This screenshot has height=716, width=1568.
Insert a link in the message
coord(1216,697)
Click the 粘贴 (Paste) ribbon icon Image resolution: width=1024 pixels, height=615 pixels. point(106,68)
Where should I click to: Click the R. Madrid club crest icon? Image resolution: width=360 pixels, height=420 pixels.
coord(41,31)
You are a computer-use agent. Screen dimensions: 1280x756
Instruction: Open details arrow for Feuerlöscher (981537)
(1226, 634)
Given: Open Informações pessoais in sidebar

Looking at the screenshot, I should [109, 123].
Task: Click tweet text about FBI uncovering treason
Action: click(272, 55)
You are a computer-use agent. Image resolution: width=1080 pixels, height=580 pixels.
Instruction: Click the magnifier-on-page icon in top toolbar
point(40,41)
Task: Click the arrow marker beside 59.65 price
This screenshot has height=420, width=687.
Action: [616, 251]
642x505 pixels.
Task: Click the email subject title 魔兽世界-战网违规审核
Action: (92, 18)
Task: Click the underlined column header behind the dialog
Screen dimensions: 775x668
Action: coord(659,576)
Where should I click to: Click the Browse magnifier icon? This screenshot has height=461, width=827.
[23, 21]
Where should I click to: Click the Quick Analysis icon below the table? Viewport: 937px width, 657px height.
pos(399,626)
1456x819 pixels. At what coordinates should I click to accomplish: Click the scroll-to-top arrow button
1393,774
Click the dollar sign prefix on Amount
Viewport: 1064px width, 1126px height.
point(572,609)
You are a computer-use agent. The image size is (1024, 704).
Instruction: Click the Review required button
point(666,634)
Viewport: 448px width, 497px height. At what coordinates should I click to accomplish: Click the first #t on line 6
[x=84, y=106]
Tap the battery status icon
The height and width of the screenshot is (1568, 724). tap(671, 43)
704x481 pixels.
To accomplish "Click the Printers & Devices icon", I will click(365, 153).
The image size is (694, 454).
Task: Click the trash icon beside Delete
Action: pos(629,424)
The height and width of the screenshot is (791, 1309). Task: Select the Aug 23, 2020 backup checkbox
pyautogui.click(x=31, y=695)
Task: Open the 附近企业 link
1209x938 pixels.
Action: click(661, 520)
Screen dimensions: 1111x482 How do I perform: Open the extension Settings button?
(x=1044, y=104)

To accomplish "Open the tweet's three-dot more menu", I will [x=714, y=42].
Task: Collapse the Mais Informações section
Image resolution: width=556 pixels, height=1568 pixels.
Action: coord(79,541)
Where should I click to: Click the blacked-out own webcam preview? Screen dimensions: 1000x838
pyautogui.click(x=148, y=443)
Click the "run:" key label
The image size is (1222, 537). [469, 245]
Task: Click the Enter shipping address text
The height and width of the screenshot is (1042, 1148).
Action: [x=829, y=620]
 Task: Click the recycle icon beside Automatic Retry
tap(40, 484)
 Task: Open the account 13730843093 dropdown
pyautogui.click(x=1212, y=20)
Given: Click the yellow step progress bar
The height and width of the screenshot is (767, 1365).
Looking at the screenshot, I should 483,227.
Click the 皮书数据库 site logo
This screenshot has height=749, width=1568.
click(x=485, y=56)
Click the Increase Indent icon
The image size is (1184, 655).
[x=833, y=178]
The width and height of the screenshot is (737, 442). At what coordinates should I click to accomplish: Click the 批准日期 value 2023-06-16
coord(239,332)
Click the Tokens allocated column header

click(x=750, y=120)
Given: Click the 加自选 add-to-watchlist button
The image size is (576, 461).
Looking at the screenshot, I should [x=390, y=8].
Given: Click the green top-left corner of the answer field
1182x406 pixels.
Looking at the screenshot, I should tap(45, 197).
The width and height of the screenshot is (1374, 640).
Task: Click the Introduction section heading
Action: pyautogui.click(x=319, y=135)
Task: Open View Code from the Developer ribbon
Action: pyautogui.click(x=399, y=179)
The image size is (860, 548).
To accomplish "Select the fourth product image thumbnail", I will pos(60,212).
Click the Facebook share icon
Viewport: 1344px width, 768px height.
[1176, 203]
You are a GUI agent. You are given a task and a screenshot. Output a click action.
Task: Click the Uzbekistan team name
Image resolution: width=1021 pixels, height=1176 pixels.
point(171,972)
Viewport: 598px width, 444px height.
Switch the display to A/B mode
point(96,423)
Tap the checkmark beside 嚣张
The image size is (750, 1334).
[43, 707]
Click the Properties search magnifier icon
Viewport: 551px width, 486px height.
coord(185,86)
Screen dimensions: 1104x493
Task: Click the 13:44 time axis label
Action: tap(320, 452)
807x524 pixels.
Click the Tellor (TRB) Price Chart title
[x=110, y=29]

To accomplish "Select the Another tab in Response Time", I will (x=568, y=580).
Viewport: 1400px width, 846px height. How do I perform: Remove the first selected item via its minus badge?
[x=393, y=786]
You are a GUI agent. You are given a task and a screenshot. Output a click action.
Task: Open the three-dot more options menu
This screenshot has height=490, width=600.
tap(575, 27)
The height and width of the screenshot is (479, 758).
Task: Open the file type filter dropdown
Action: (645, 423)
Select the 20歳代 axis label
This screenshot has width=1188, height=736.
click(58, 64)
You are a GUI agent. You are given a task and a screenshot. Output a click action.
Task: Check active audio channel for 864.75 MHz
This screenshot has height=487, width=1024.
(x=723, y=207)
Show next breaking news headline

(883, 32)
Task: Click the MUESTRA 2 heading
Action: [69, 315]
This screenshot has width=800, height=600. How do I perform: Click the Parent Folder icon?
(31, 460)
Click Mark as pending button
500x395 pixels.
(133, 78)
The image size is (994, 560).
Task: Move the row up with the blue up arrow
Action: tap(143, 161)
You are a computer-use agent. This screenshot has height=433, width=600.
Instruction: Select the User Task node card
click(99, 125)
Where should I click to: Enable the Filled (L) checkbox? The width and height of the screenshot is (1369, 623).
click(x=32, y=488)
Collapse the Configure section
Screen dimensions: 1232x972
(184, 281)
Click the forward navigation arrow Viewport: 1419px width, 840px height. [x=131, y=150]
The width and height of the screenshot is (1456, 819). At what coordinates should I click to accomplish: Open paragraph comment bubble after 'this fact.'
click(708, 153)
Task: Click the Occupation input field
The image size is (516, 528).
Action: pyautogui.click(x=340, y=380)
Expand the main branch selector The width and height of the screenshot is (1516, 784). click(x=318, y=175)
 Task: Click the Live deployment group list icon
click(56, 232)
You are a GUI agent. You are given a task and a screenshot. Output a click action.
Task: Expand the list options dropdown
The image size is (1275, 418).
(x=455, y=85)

++++

*Problem to solve*
Write the number of lines in the data above that contain the word "more", and add nothing to it.

*Written answer*
2